● 本文抜粋:
1年にどれだけ多くの種類の野鳥を目撃するかを競う、アメリカ探鳥協会主催のコンテスト
「ザ・ビッグ・イヤー」。同大会を前に、最高記録樹立を決意するステュ(スティーヴ・マーティン)、
ブラッド(ジャック・ブラック)、ケニー(オーウェン・ウィルソン)。しかし、ステュはかねて
から抱いていたある夢を実現できてないことに縛られており、ブラッドはビッグ・イヤーにのめり込む
あまり恋人もできず、いまだ両親と同居。そして、ケニーは最高記録保持に執着して家庭を顧みる
ことがなかったために離婚を繰り返すなど、問題を背負っていた。

ジャック・ブラック(『ガリバー旅行記』、『紀元1年が、こんなんだったら!?』など)
オーウェン・ウィルソン(『ホール・パス』、『ナイト ミュージアム2』など)
スティーヴ・マーティン(『恋するベーカリー』、『ピンクパンサー』など)

メンバーの濃さの割には意外とあっさりしたコメディ・ドラマですね。

まずこの物語の舞台となる「ビッグ・イヤー」についてですが、
言うまでもなくUEFAチャンピオンズリーグとは全くの別物。

● 作業内容:
1. 「ザ・ビッグ・イヤー」を紹介する文章で、出演者3人の代表作として挙げられている作品名をすべて書き出してください。
2. 「ザ・ビッグ・イヤー」を紹介する文章を、最後の文の次から書き継いでください。

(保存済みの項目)
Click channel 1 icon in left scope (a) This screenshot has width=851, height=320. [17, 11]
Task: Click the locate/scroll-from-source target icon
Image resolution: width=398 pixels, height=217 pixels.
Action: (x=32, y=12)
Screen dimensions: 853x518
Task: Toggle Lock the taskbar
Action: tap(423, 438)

● 解答一覧:
1.
『ガリバー旅行記』
『紀元1年が、こんなんだったら!?』
『ホール・パス』
『ナイト ミュージアム2』
『恋するベーカリー』
『ピンクパンサー』

2.
一年間という期間、北米大陸での野鳥の発見数を競う野鳥マニアによる
大規模な探鳥競技大会なんですね。

これがまた面白いことにこの競技は自己申告制、野鳥発見の証拠となる
写真の提出義務もない緩めのルールなのです。

そういうことなのでたとえ見てもいない野鳥を見たことにして記録しても
誰もチェックのしようがないルール、そんな中でも紳士さやプライドを掛けて
各地を必死で飛び回る主人公たちの姿に、いつもの間にか引き込まれていく
ハートフルなコメディ映画に仕上がっていました。

やはりコメディ映画ですので参加者同士の心のせめぎ合いや、時折
発生する相手を出し抜こうとする行為。100%妨害ではないにせよ
ライバルの心理を揺さぶる心理戦は見ていて面白いものがあります。

ですので、全体的に見れば割りと地味な映像ですし、すったもんだの
ドタバタコメディには発展しません。

いつものジャックやオーウェンによる下ネタ合戦や派手なアクションを
期待した場合はちょっぴり肩透かしを食らってしまうかもしれませんね。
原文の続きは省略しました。